> _DATA RECORDS_

■ ■ ■ ■

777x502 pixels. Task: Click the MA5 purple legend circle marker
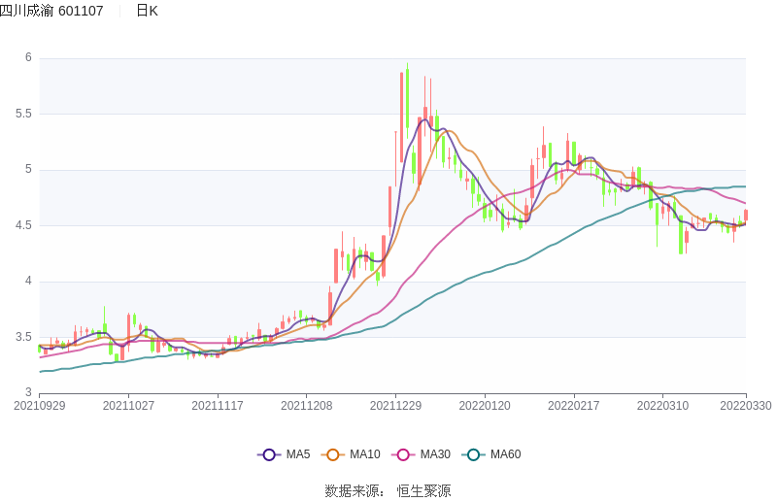(x=269, y=454)
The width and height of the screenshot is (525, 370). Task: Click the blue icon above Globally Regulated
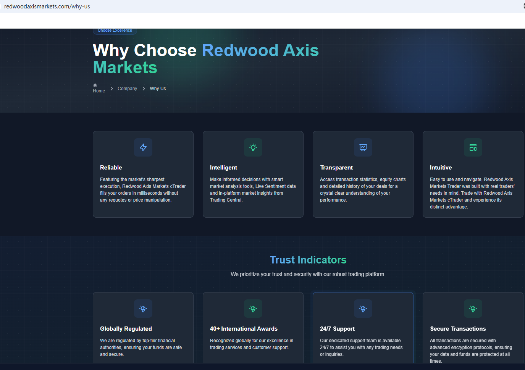coord(143,309)
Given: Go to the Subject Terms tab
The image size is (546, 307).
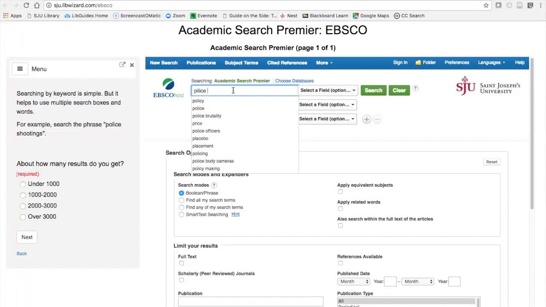Looking at the screenshot, I should pos(241,63).

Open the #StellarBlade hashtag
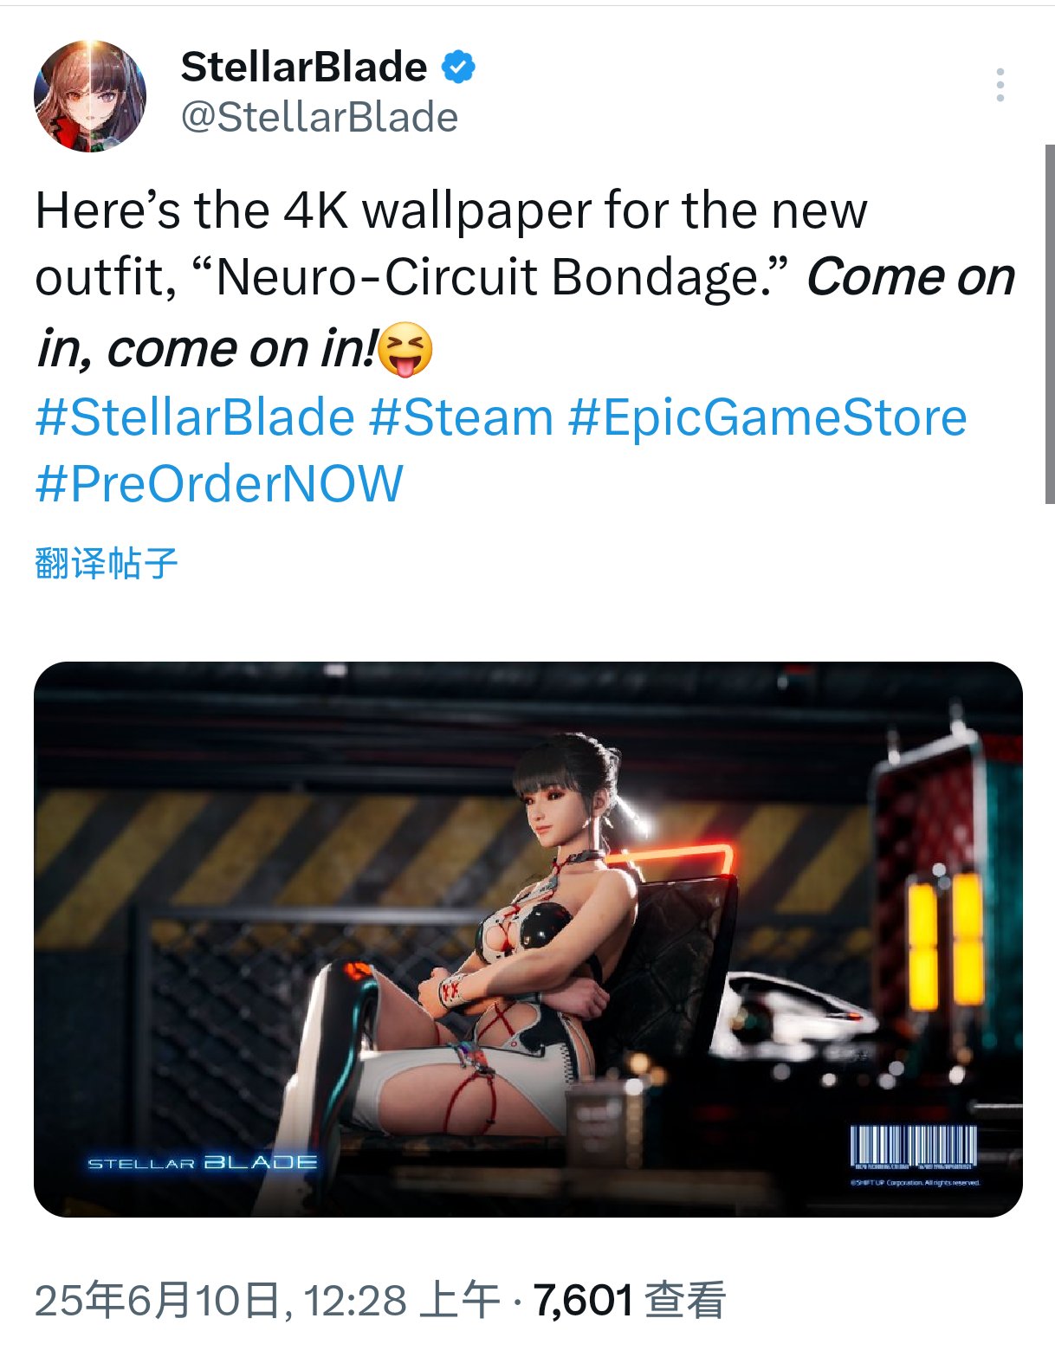[x=195, y=417]
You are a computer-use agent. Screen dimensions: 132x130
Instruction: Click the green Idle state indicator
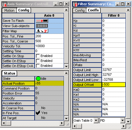point(38,79)
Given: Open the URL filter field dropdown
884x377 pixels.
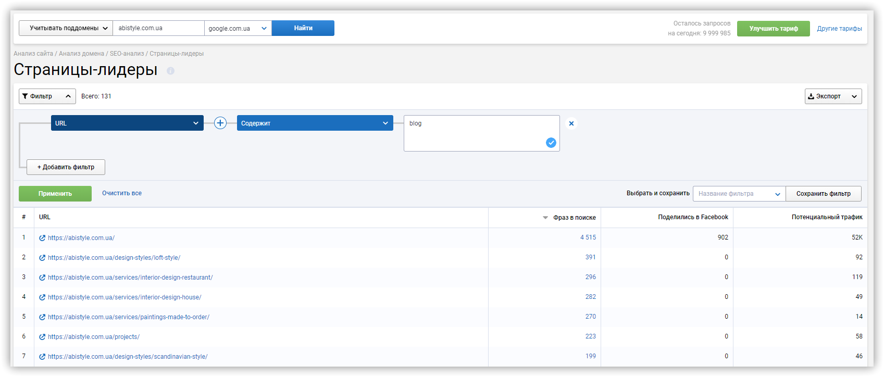Looking at the screenshot, I should point(127,123).
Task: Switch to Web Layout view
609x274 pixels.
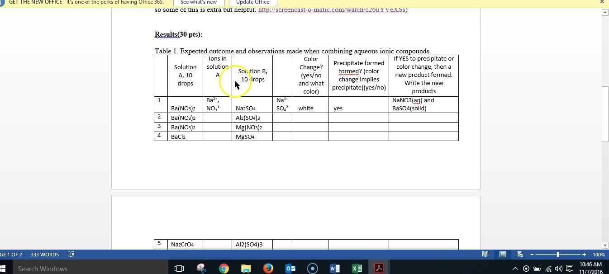Action: point(519,255)
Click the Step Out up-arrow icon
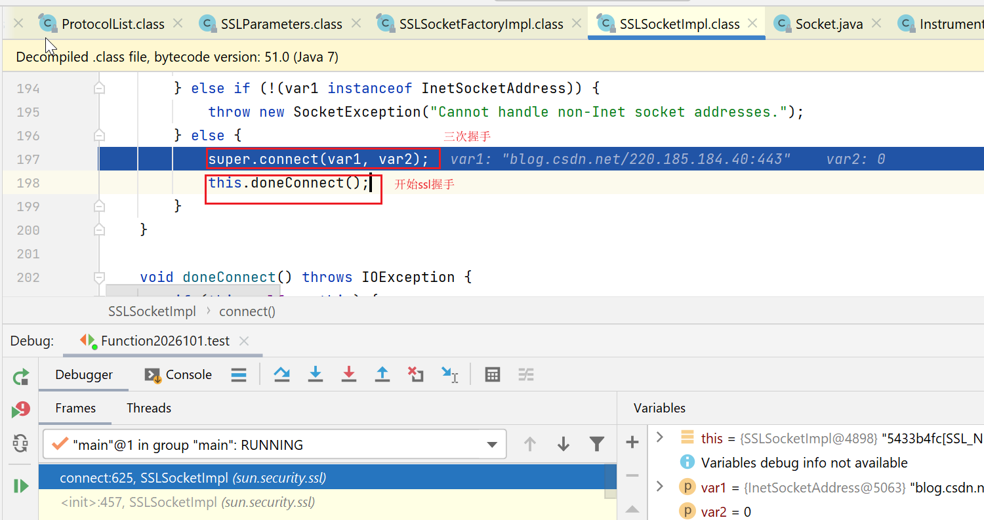 [382, 374]
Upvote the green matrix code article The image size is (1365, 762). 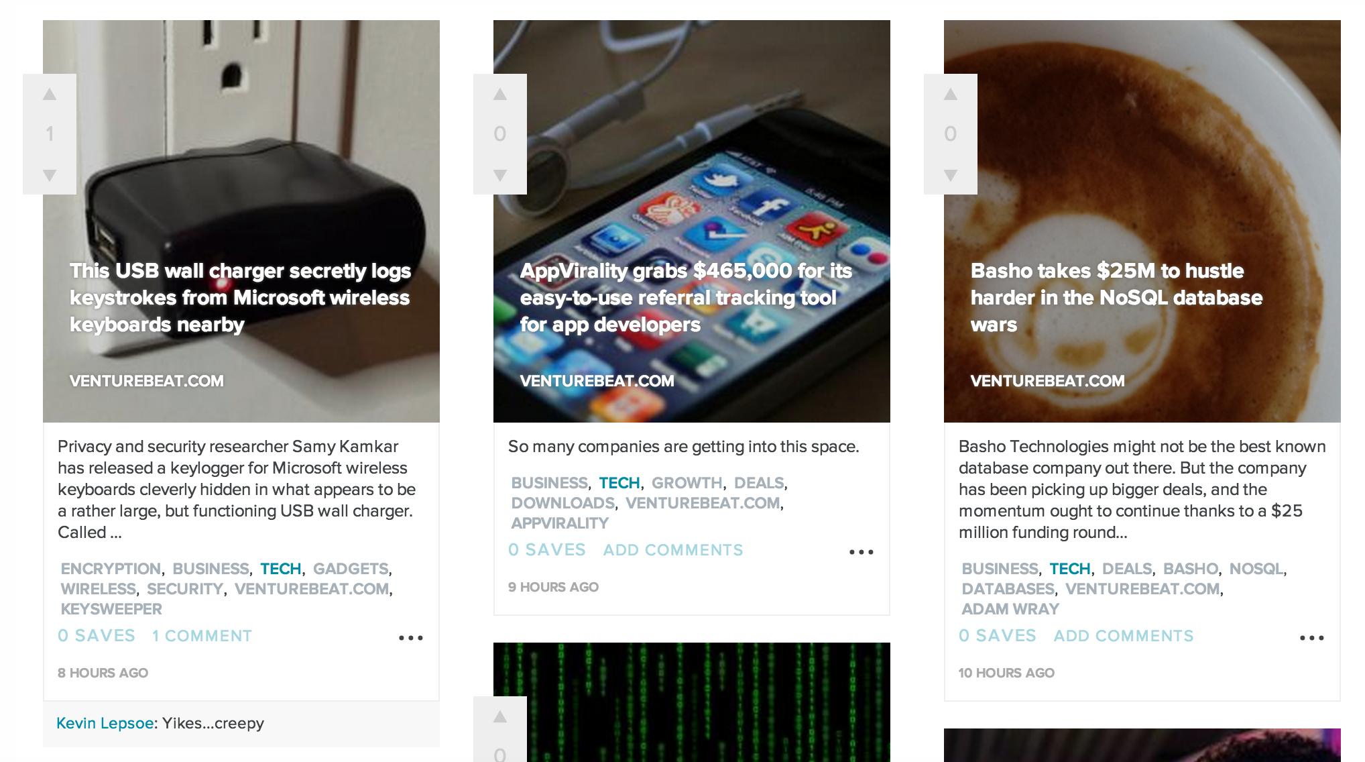(500, 717)
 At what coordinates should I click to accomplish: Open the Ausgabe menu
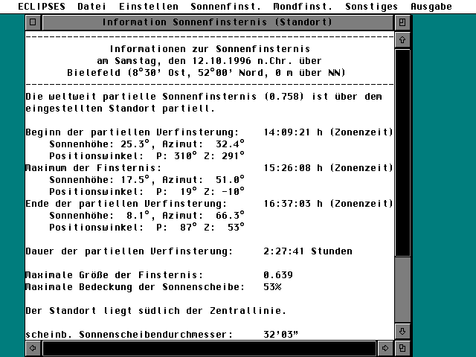coord(430,6)
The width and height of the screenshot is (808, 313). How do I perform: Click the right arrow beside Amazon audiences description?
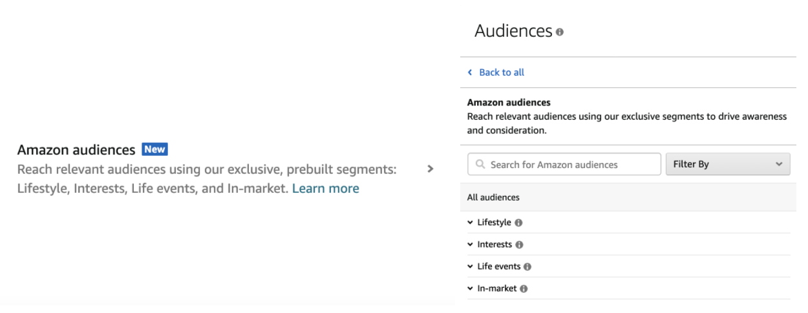point(431,169)
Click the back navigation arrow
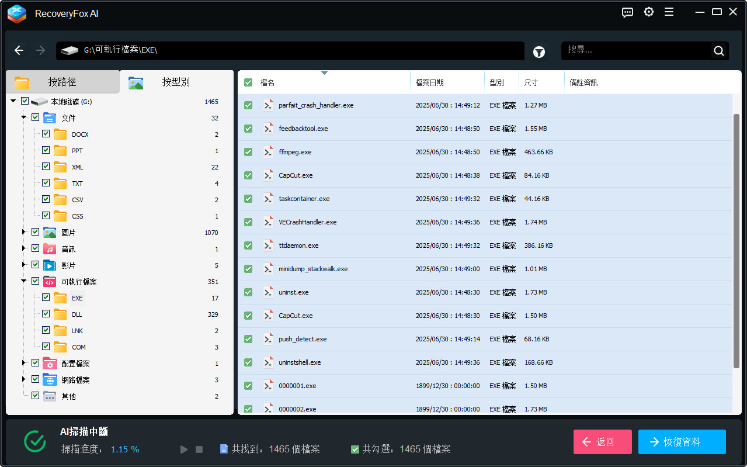 pos(19,50)
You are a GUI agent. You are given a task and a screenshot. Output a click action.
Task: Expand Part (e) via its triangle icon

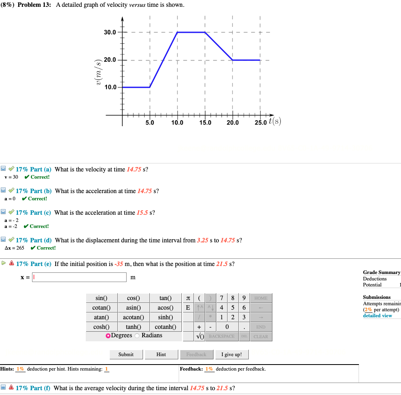point(3,264)
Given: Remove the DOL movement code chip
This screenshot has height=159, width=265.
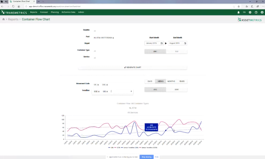Looking at the screenshot, I should coord(107,85).
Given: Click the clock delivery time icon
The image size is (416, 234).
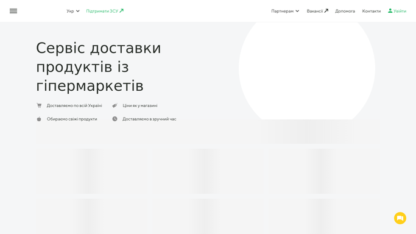Looking at the screenshot, I should [x=115, y=119].
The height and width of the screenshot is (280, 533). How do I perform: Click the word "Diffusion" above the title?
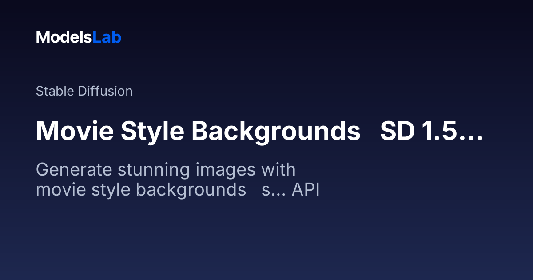[105, 91]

■ ■ ■ ■

Scan the entries above for the string "agent", and copy every line where it turns up.

You are a computer-use agent. Screen dimensions: 132x130
You are a GUI agent. You are given a task and a screenshot. Output a click action.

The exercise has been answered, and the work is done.